F&P Healthcare wins back favour as share price nears seven year high

By Suze Metherell

Jan. 22 (BusinessDesk) – Shares in Fisher & Paykel Healthcare are near a seven-year high as the maker of breathing masks and respirators continued an 18-month trend of “winning back favour” with investors, according to an analyst

The stock rose 3 percent to $4.09 today, and has steadily climbed 77 percent over the last two years, as it recovered from loss of market share, and a “stubbornly high” New Zealand dollar, Mark Lister head of private wealth research at Craigs Investment Partners told BusinessDesk. Because the Auckland based company exports most of its respiratory products, it is exposed to fluctuations in the currency.

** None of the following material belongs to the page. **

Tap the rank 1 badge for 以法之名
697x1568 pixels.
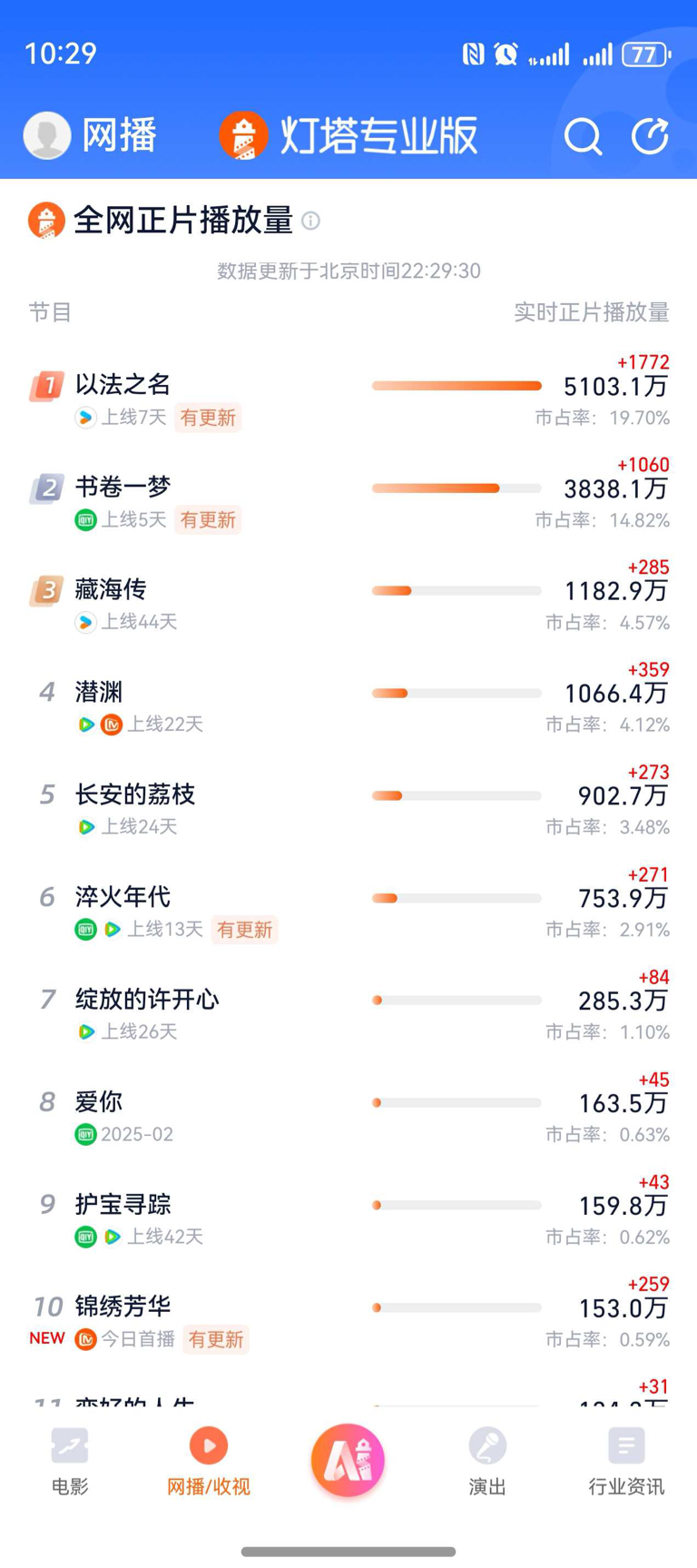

The kiwi has “been high for three years now. It’s sort of plateaued, it hasn’t gone down, but it hasn’t gone up either,” Lister said. “If the kiwi dollar fell tomorrow Fisher & Paykel would go up,” but investors were increasingly more focused on “what’s going on in their offshore market.”

The stock is rated an average ‘hold’ based on a consensus of seven analysts compiled by Reuters, though there’s a divided view with four ‘buy’ ratings, two ‘hold’ and one ‘strong sell’. The analysts’ median target price is $4.10.

In November, F&P Healthcare said it expects annual profit of between $90 million and $95 million, though trimmed its predictions for operating revenue to a range of $610 million to $625 million from between $625 million and $645 million on a slightly stronger currency than anticipated.

Craigs’ Lister said the company has mitigated the impact of the strong currency “by getting the right product cycle, getting the right products into the right markets at the right time.”

This turnaround in their business has caused “investors to change their tune”, especially as the market grew more comfortable with a high kiwi, Lister said.

“F&P is still growing in those offshore markets, even though there is a high dollar, they’re still seeing growth, so they’re able to weather the storm,” he said.